Can you tell us what your book is about?

The book is a collection of short stories so there isn’t any one idea that inspired the book. If anything, it is the result of my taking a unique path into adulthood. I did everything I could to avoid a common life and there are some problems that come with that. I wrote a collection of stories that share a common theme; stories that engage the reader with universal questions, approached from unique points of view. Every one of the stories is a coming-of-age tale. Two of them are YA stories that reflect the challenges young people face in their journey to adulthood when, in fact, the adult lives they witness seem so thoroughly demented. Because it’s true isn’t it? For all that we can say about growing up and maturing, our adult peers are often the worst role models. And I’m not just talking about the bad parents. I look at my middle aged peers (self included) and see habitual behavior, reliance on stability over the joy of discovery, and grouping behaviors that lead to division and loneliness rather than shared enlightenment. Beyond that, the other stories focus on the new adult years of life, that time when we put our ideals and philosophies into the game, so to speak, and see how they really play out. What an exciting time. What a hard time, too. All that freedom, all that maturing and intellectual development (or lack of) can make every moment so vivid it’s hard not to be excited. These are times in my life that served up great opportunities for storytelling. So new to the world, our characters are going to be challenged at every turn.

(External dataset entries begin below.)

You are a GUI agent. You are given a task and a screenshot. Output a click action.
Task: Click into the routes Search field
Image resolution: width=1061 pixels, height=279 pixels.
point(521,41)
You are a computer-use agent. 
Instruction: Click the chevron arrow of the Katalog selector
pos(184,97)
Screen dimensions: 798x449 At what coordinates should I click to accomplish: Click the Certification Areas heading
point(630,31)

Why did you write your book?

Each story has a different inspiration, just like any novel does. With many stories I want to answer a question. Sometimes I want to challenge an idea. Even more frequently, I want to situate two different ideas or attitudes within the same circumstances. Whatever the inspiration, every story is part exploration. That’s how I think of writing in general; it’s an exercise in discovery. Ultimately, I want to tell a good story.


Can you tell us a little about your main and supporting characters?

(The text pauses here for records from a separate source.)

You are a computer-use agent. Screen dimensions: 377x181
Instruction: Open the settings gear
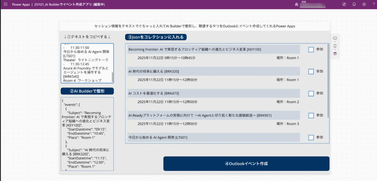pyautogui.click(x=364, y=4)
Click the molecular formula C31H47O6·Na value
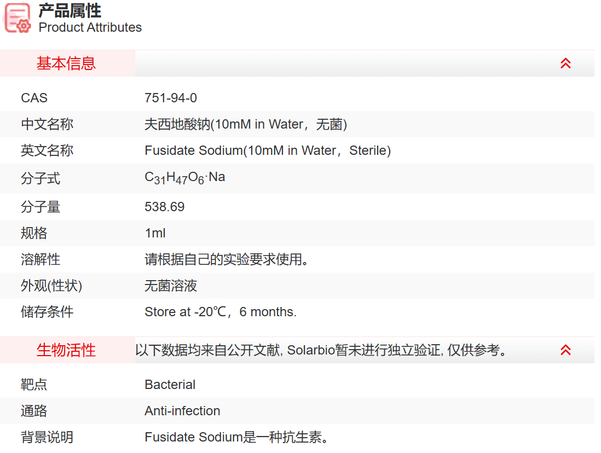The image size is (601, 453). (x=185, y=177)
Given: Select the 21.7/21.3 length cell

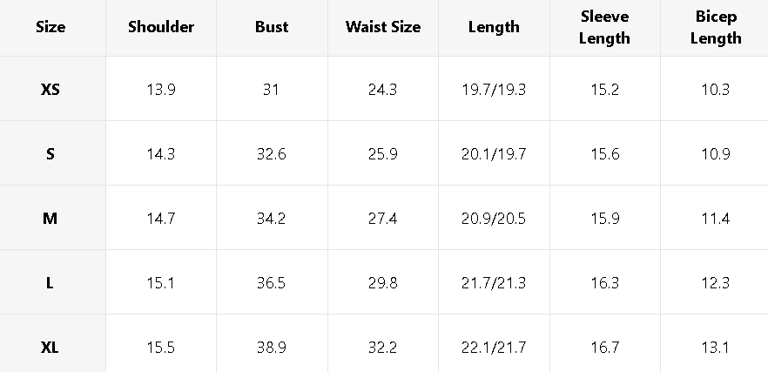Looking at the screenshot, I should (x=494, y=283).
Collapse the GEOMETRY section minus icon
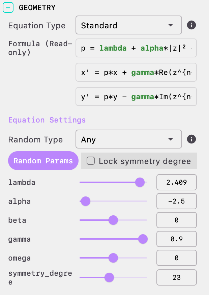 click(8, 7)
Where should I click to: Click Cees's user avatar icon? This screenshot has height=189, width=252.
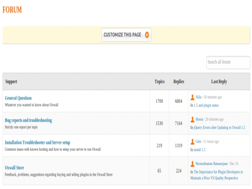pyautogui.click(x=192, y=142)
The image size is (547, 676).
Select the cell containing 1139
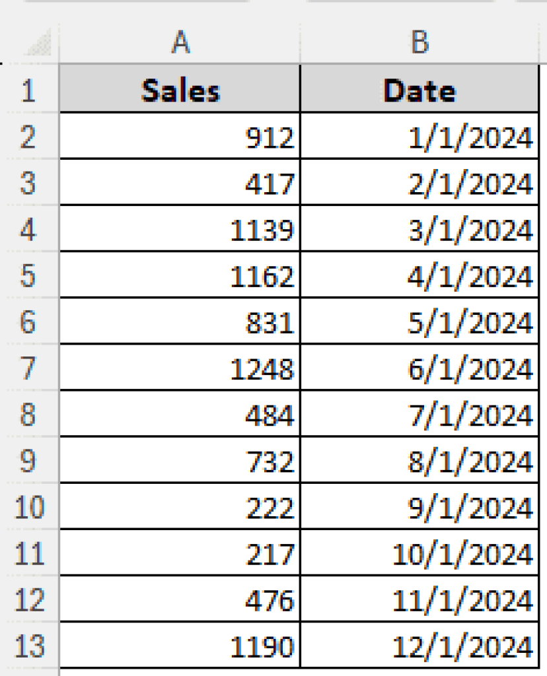click(180, 229)
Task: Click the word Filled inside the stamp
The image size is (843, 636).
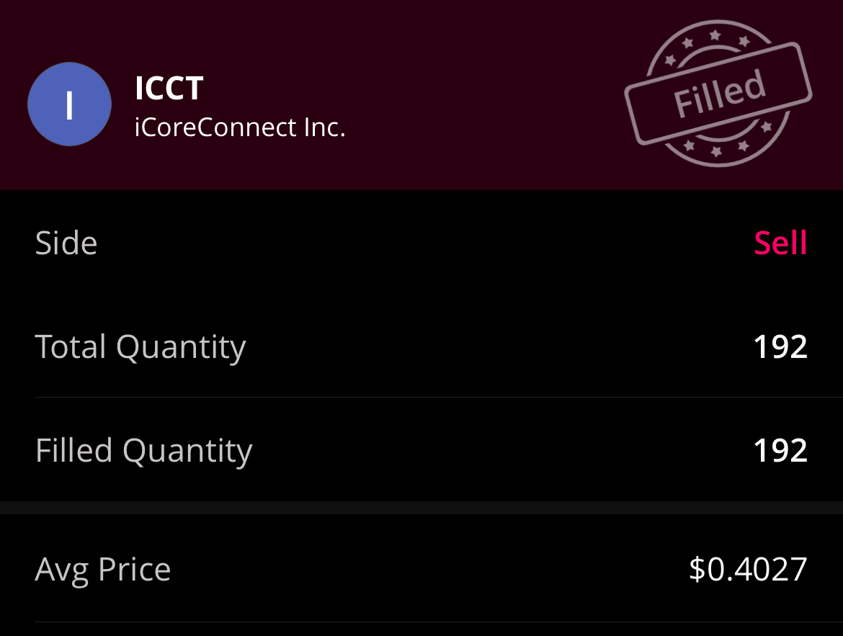Action: [718, 94]
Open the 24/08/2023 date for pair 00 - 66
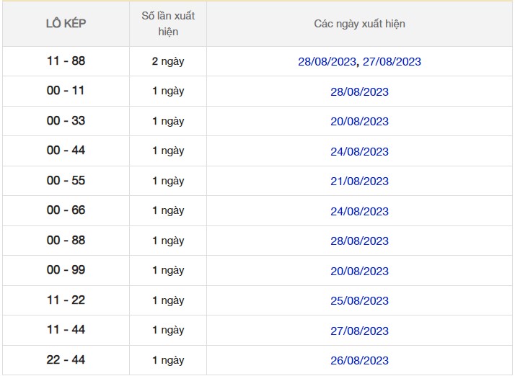 tap(359, 211)
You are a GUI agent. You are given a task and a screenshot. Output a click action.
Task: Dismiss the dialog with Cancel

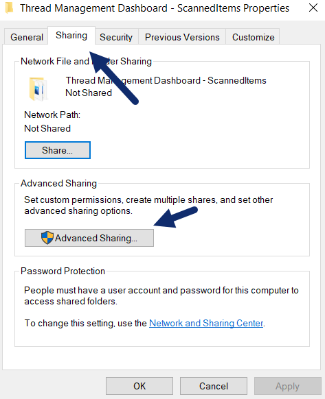tap(214, 386)
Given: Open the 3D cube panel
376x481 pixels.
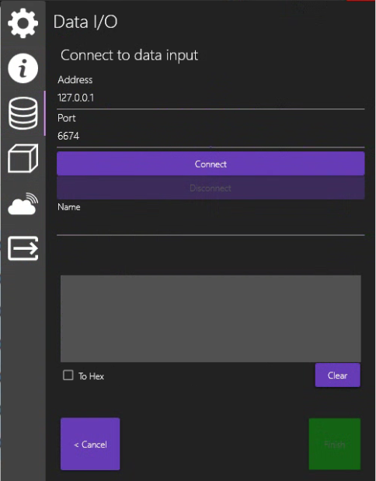Looking at the screenshot, I should pyautogui.click(x=23, y=158).
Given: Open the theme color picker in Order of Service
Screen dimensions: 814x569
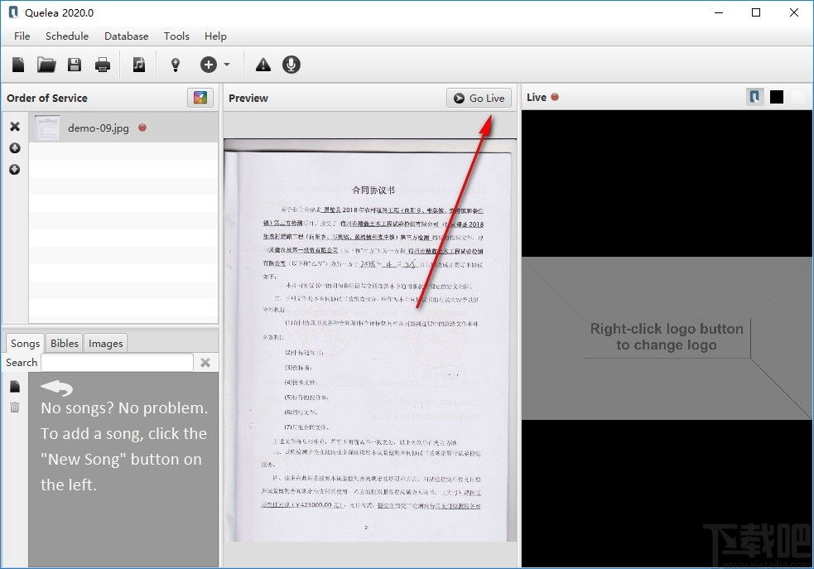Looking at the screenshot, I should pos(200,97).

All of the characters in these stories are young, ranging from a middle school student to new adults. The younger characters (Electricity, God Waking Up For Tea) are still discovering themselves, still trying to define their individuality, but they live in a world where their peers are deeply flawed. And they know this, but where else can you look for role models when you are young. The characters I create in the other stories are essentially new comers to adult life. They have clear ideals and they live passionately, but those ideals haven’t previously been put to the test. They’re adventurous, independent and they don’t settle easy for the status quo. These stories challenge everything they believe.


Do you tend to base your characters on real people or are they totally from your imagination?

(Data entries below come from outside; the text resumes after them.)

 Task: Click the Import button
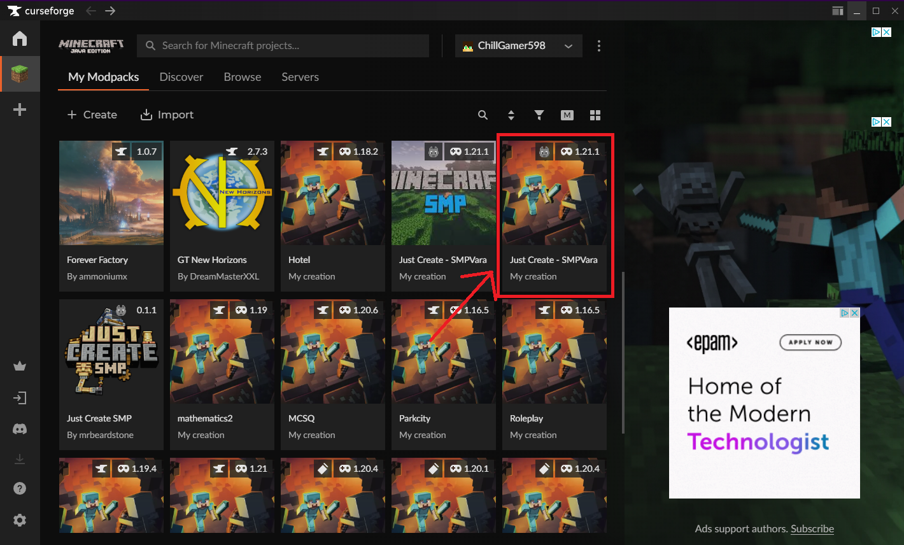tap(167, 115)
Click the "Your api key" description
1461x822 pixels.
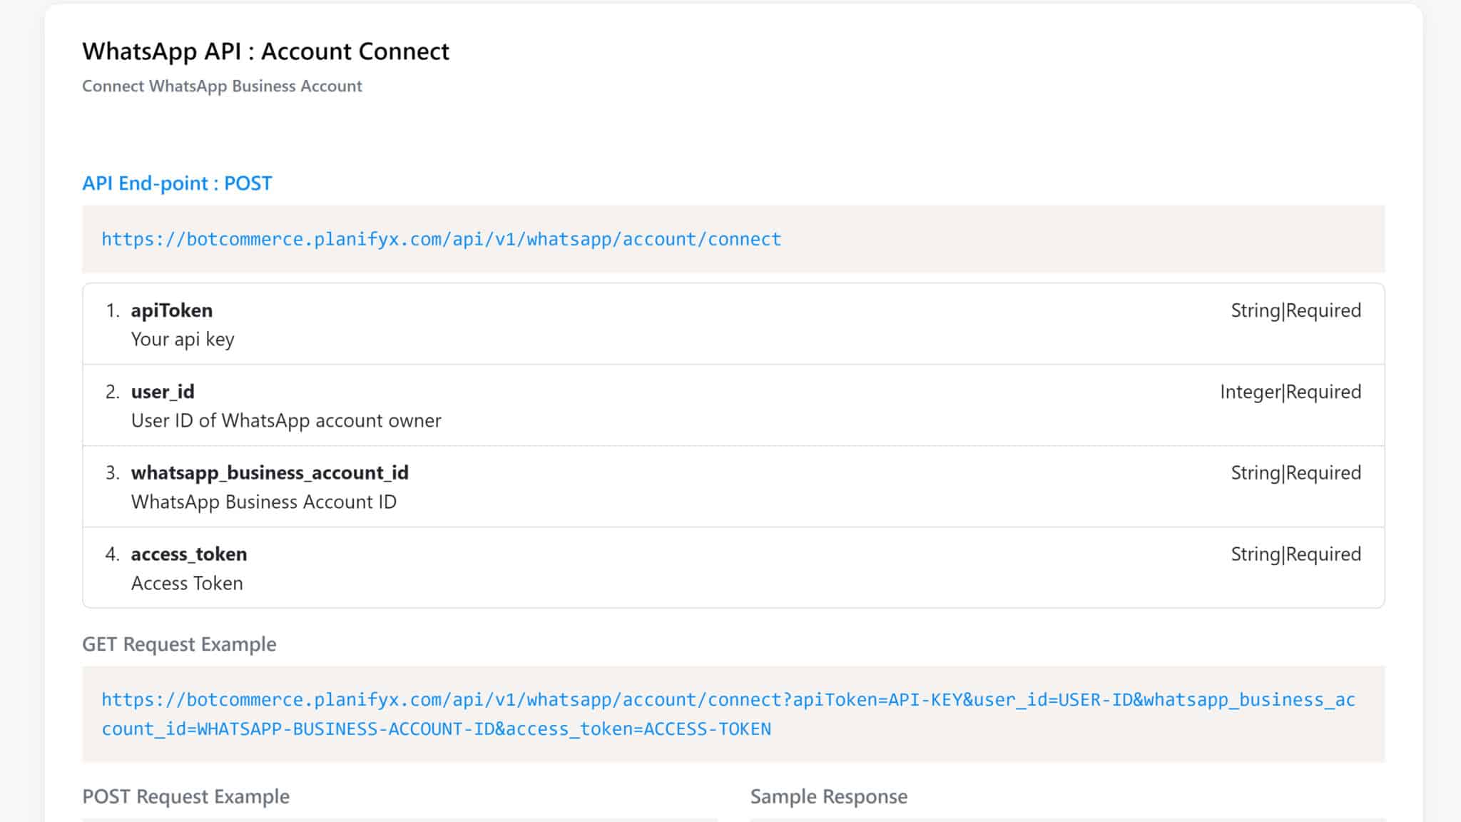tap(183, 340)
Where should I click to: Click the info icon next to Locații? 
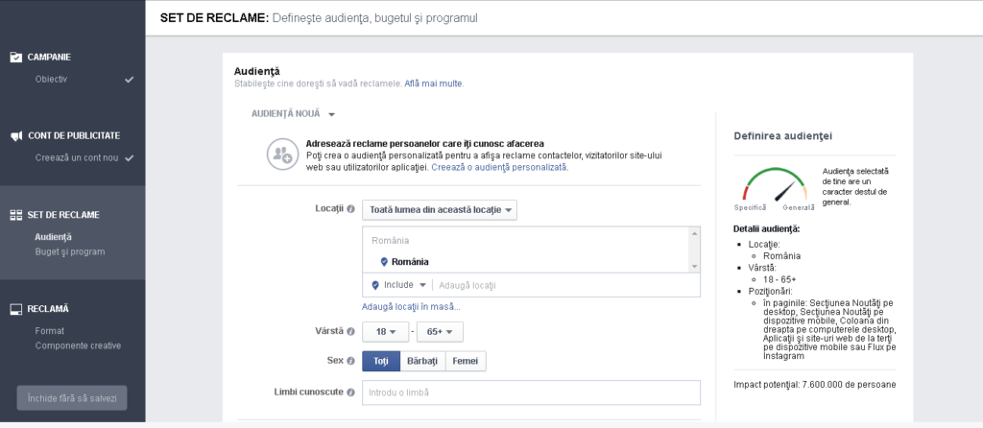pyautogui.click(x=350, y=209)
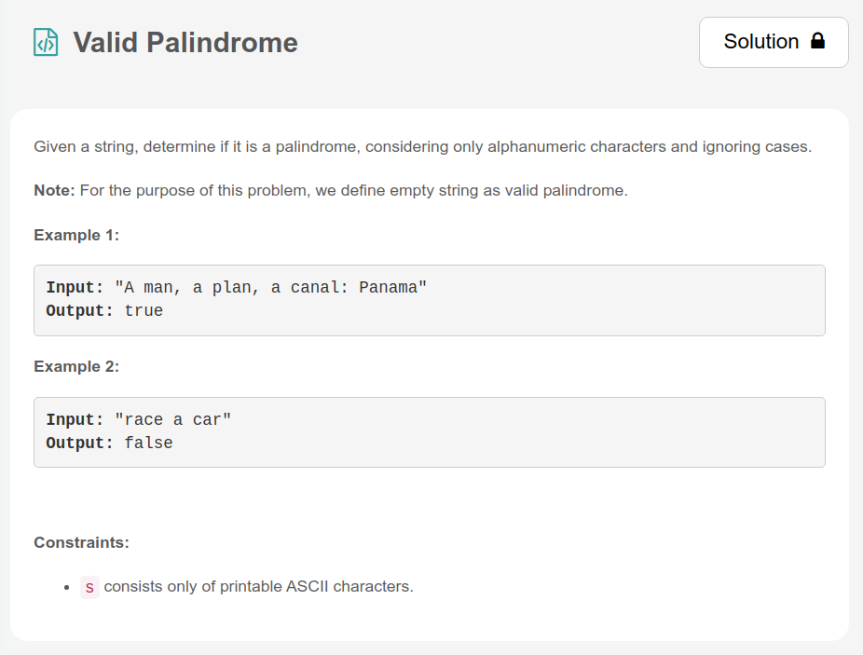The image size is (863, 655).
Task: Click the inline code variable s
Action: point(89,588)
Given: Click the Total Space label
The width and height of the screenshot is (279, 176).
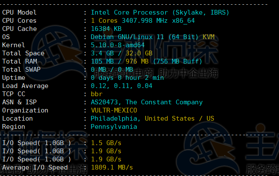Looking at the screenshot, I should coord(23,53).
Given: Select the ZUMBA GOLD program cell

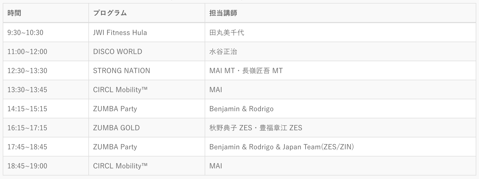Looking at the screenshot, I should point(116,128).
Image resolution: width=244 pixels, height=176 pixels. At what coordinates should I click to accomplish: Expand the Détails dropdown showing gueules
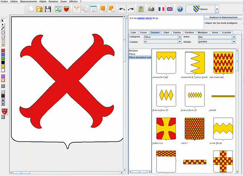pyautogui.click(x=234, y=42)
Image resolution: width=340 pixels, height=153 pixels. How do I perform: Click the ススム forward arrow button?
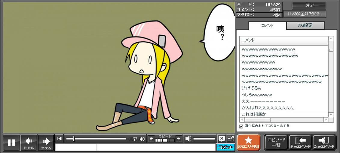(x=46, y=143)
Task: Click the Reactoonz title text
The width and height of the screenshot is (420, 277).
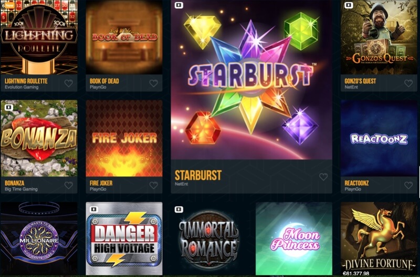Action: click(356, 183)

Sometimes I get a voice in my head and I just listen to it. I listen for the story it is trying to tell me. In other cases, I consciously begin with a character or a character circumstance. For example, the story Electricity was inspired by an interview with a singer that I heard. She spoke about the passion her parents had for music and how they would argue for control of the stereo. She didn’t get into her feelings about that; she just described her parents to explain the role of music in her upbringing. I seized on the idea of her circumstances. I wondered what it would be like to live with such passionate parents. I wanted to know her feelings and how her parents impacted her emotionally, so I wrote that story in my own way. Did I base my character on a real person? Partially. But a character is a lot more than a circumstance and a few details. Setting, back story, the personalities of peers, all these are a part of any given character. Those things I had to create for myself.


Are you consciously aware of the plot before you begin a novel or do you discover it as you write?

These are short stories. Usually I know my plot ahead of time. You sort of have to. There’s no room or time to waste in a short story. But sometimes I don’t have any idea where I am going when I start. The voice is so strong I just have to follow it. Halfway through, though, I start asking my character a lot of questions. I ask myself a lot of questions. From that point on I usually know where the story is going. If I don’t, it falls apart. The ideas dry up. No true tension develops. So, sooner or later, I need to know where I am going or I need to accept the story is going nowhere.


Does the setting play a major part in the development of your story?

Of course. But I don’t think of setting simply as scenery. In reality, everything is setting. Our friends and peers, our responsibilities, all of these are a part of setting.

In the traditional sense, however, setting always plays a major part in my stories. Setting paves the way for the plot and shapes the resolution. It influences every aspect of a good story. And when you think about it, where you choose to live and exist says a lot about you, a lot about your priorities. People go day after day, barely taking notice of their surroundings, but in moments of repose, I think we all start to take more notice of our setting.


Have you suffered from writer’s block and what do you do to get back on track?

I’m dealing with that right now. I have lots of ideas for stories buzzing through my head, but all of them are incomplete. You just have to work through it. Athletes go through dry spells. Musicians feel like they lose their touch. Writer’s block is a part of the process. One thing I do is I read on subjects I don’t usually read about. You can think of it like a box of Legos with nothing left but odd shapes; eventually you have to resupply your box to keep the craft going. Writer’s block is really Writer’s Rut. You can’t get out of it doing the same thing you did yesterday. Also, I always make a point in writing in other genres. It keeps my craft diverse. Most importantly, I try to shake up my daily mix. New experiences are great for the imagination.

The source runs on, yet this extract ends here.